A notícia que li no JB sobre a eleição do prêmio conta que este ano o Darwin foi bem disputado. Em segundo lugar, ficou um americano de 30 anos que, não aguentando de vontade de urinar, parou seu carro no meio da rodovia e se encaminhou para a mureta a fim de se aliviar. Quando viu o número de carros passando, ficou com vergonha e buscou mais privacidade pulando a mureta. O coitado só não percebeu que estava em cima de um viaduto, e morreu estatelado no chão.
O terceiro lugar é ainda mais bizarro: uma mulher, também americana, passeava de bicicleta quando o mal tempo fez surgir uma enchente e ela acabou caindo num rio. A polícia chegou bem a tempo de salvá-la. Quando os policiais se distraíram, a moça mergulhou de volta no rio: queria encontrar a bicicleta. Segundo o jornal, desta vez não houve chances de salvamento.
Pra falar a verdade, a originalidade do Prêmio Darwin é o caráter mórbido da coisa: o sujeito (ou sujeita) tem que morrer para "conquistar" o prêmio. O agraciado é sempre um "vencedor póstumo". Mas congratulações à estupidez sempre estiveram presentes em nossa imprensa.
Lembremos de Sérgio Porto e sua criação, o Febeapá, que não era prêmio mas sim um "festival", ou o "Festival de besteiras que assolam o país". Após a tomada do poder pelos militares, em 1964, Sérgio começou a selecionar diversas notícias que saíam nos jornais de norte a sul do Brasil. Segundo ele, estas notícias serviam para caracterizar os abusos cometidos sob inspiração da nova ideologia governamental. Dois exemplos coletados pelo colunista, de meados dos anos 60:
"Em Mariana (MG) um delegado de polícia proibiu casais de sentarem juntos na única praça namorável da cidade e baixou portaria dizendo que moça só poderia ir ao cinema com atestado dos pais. No mesmo estado, mas em Belo Horizonte, um outro delegado distribuía espiões da polícia pelas arquibancadas dos estádios porque 'daqui pra frente, quem disser mais de três palavrões, torcendo pelo seu clube, vai preso' ".

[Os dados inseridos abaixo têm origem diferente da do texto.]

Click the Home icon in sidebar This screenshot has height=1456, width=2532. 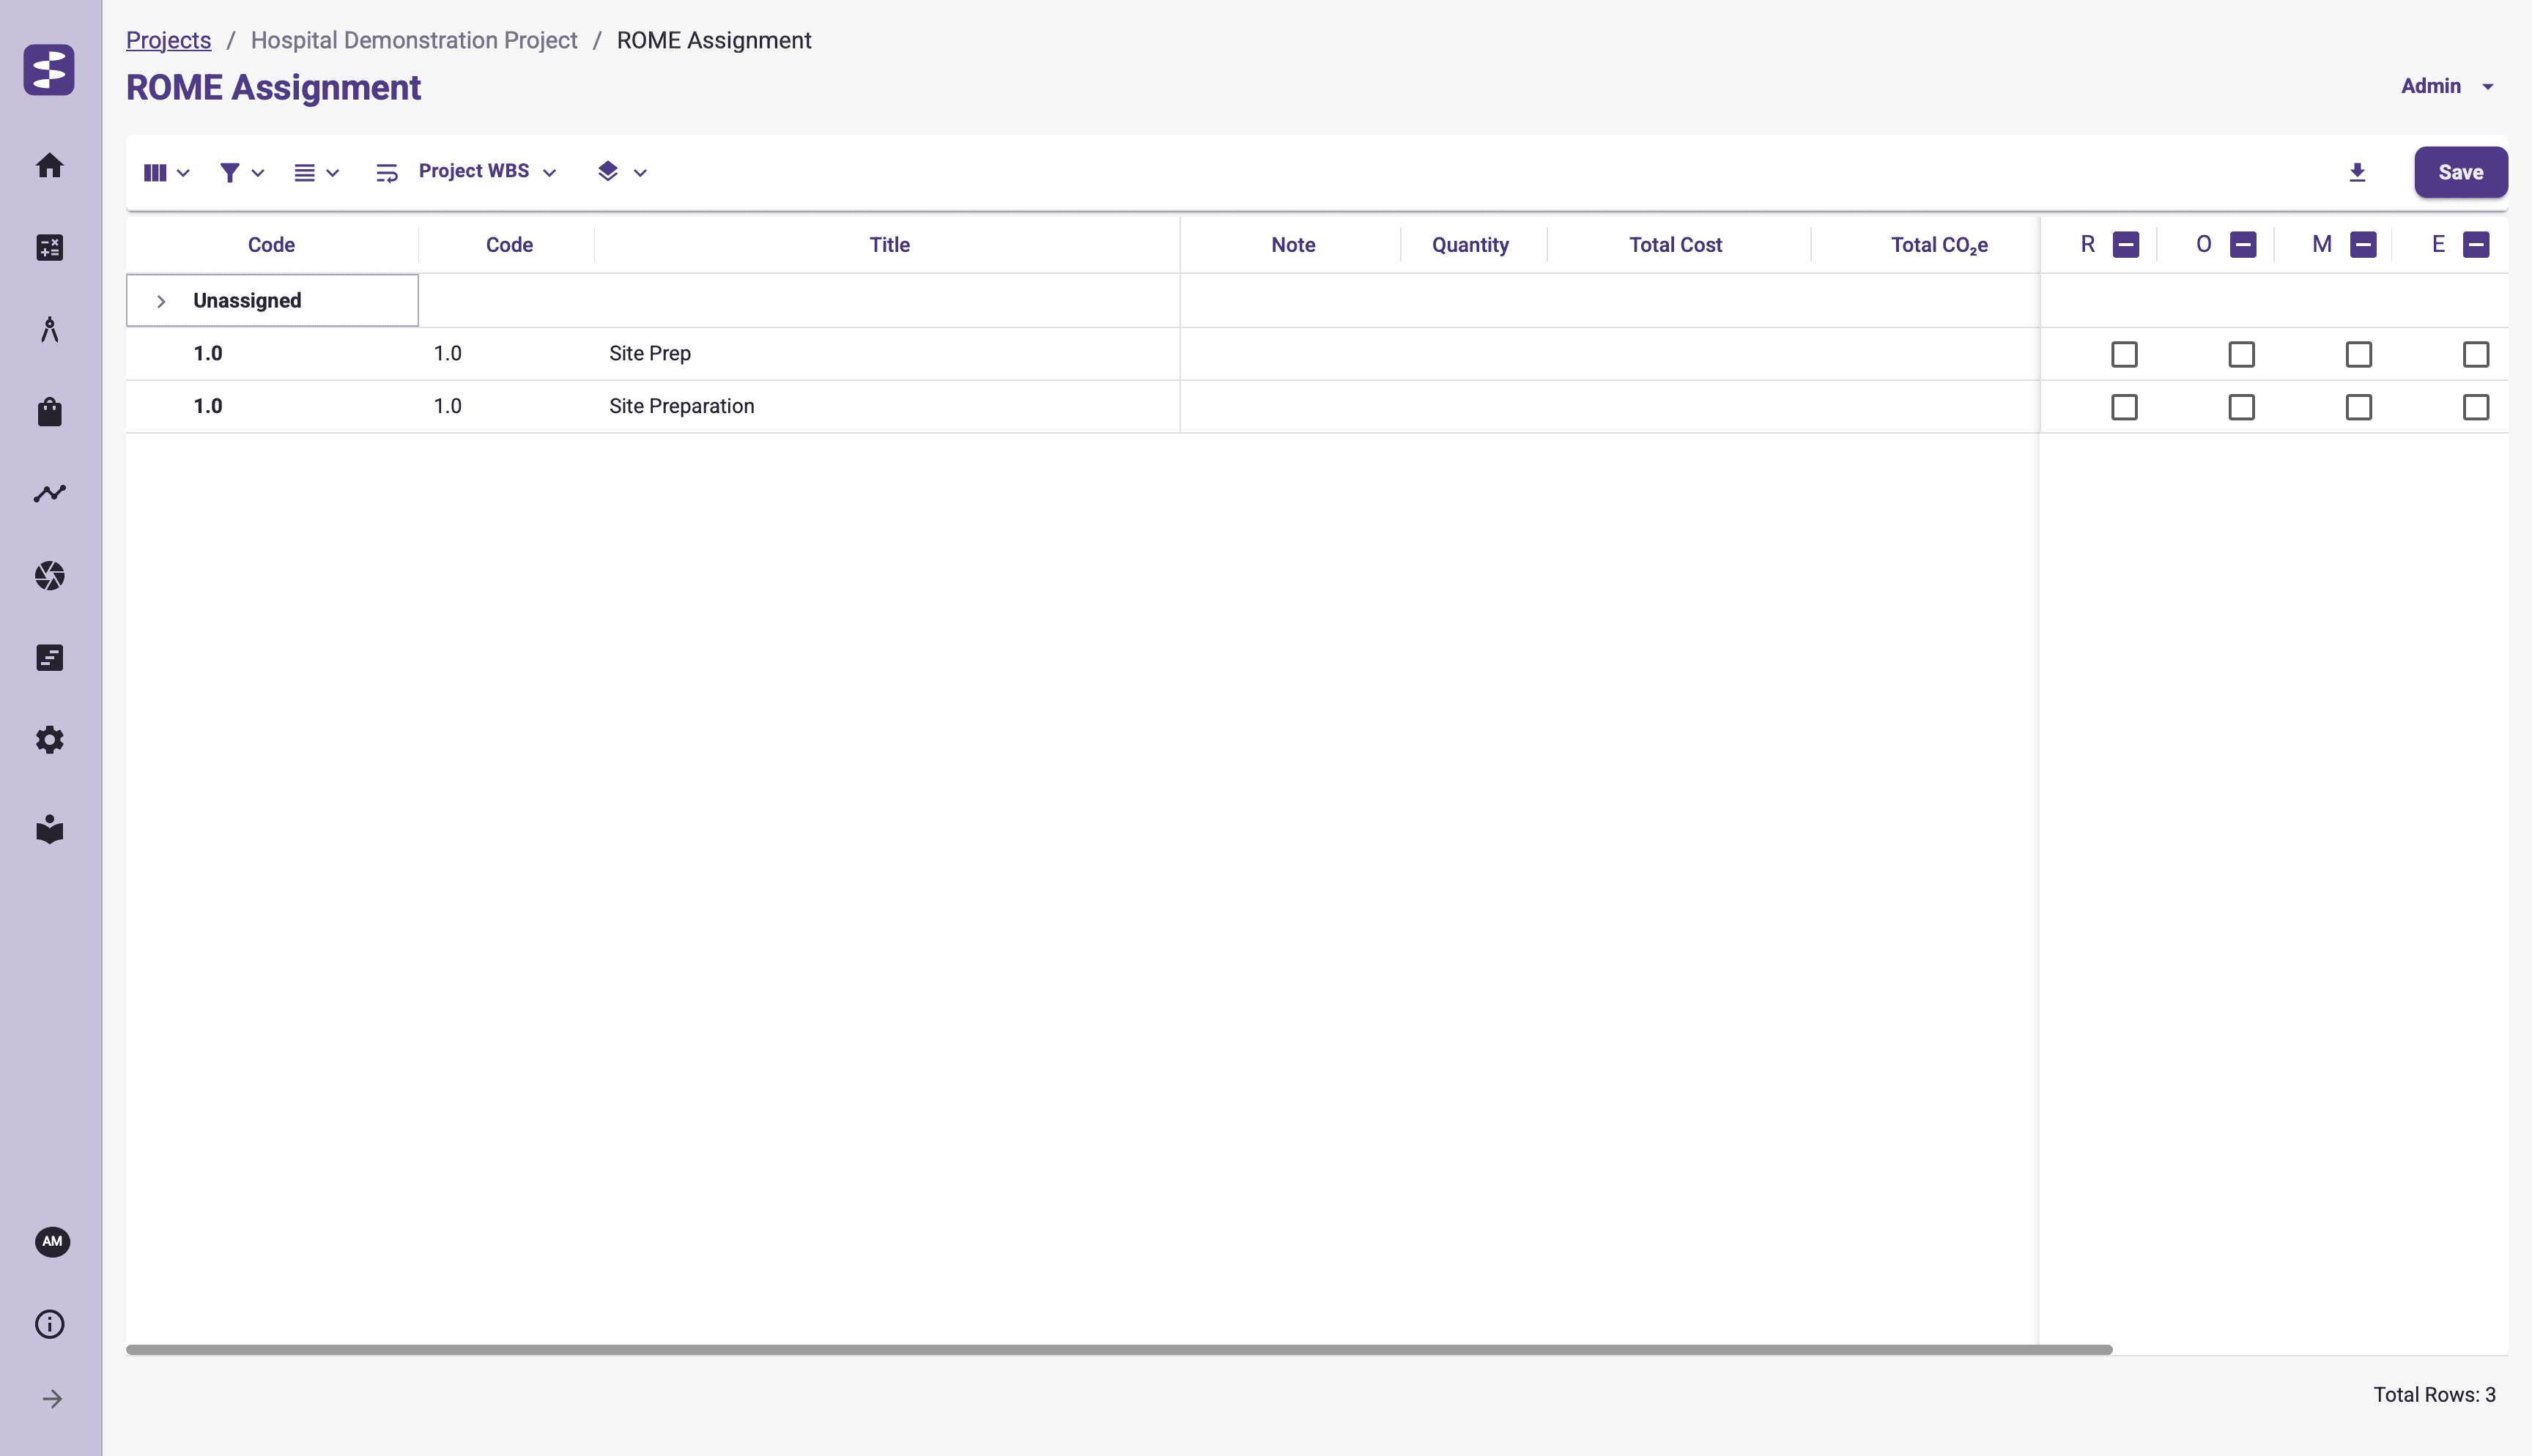pyautogui.click(x=49, y=165)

"Quando se desenhou a perspectiva de uma seca no interior cearense, as autoridades dirigiram uma circular aos prefeitos, solicitando informações sobre a situação local depois da passagem do equinócio. Um prefeito enviou a seguinte resposta, à circular: 'Doutor Equinócio ainda não passou por aqui. Se chegar será recebido como amigo, com foqguetes, passeatas e festas' ".
E pra não dizer que tivemos nosso próprio prêmio à estupidez na imprensa, lembremos aqui do saudoso troféu criado por Augusto Nunes, à época de sua passagem pelo JB, o Troféu Yolhesmann Crisbelles (nome que não quer dizer rigorosamente nada). O Crisbelles foi concebido, segundo o colunista, "para contemplar declarações tão pomposas quanto vazias, frases ininteligíveis ou textos amalucados", como essa espantosa frase do ministro das Minas e Energia, Edson Lobão, em 2008, sobre a possibilidade de algum apagão no pais:
"Deus é brasileiro, e podemos contar com a ajuda de São Pedro. Por isso, posso garantir ao país que não haverá um apagão energético."
Na época, Nunes desconfiou: "É bom lembrar que São Pedro não tem passaporte verde e Deus anda ocupado demais para vigiar pessoalmente a quantas anda o país natal". Não deu outra: em 2009, tivemos novo apagão em quase todo o país. Procurado pela imprensa, desta vez Lobão saiu pela tangente: colocou a culpa nas "condições atmosféricas" e concluiu, solenemente: "Assunto encerrado!"
Bem, o ministro decretou e nós ouvimos: o assunto está encerrado (pelo menos até o próximo apagão...). O que não está encerrada é a estupidez. No livro "Como me tornei estúpido", o escritor Martin Page cria a histíoria de um rapaz brilhante que, para conseguir ser plenamente aceito na sociedade em que vive, investe na idiotice.
Não preciso nem responder se ele consegue, não é mesmo?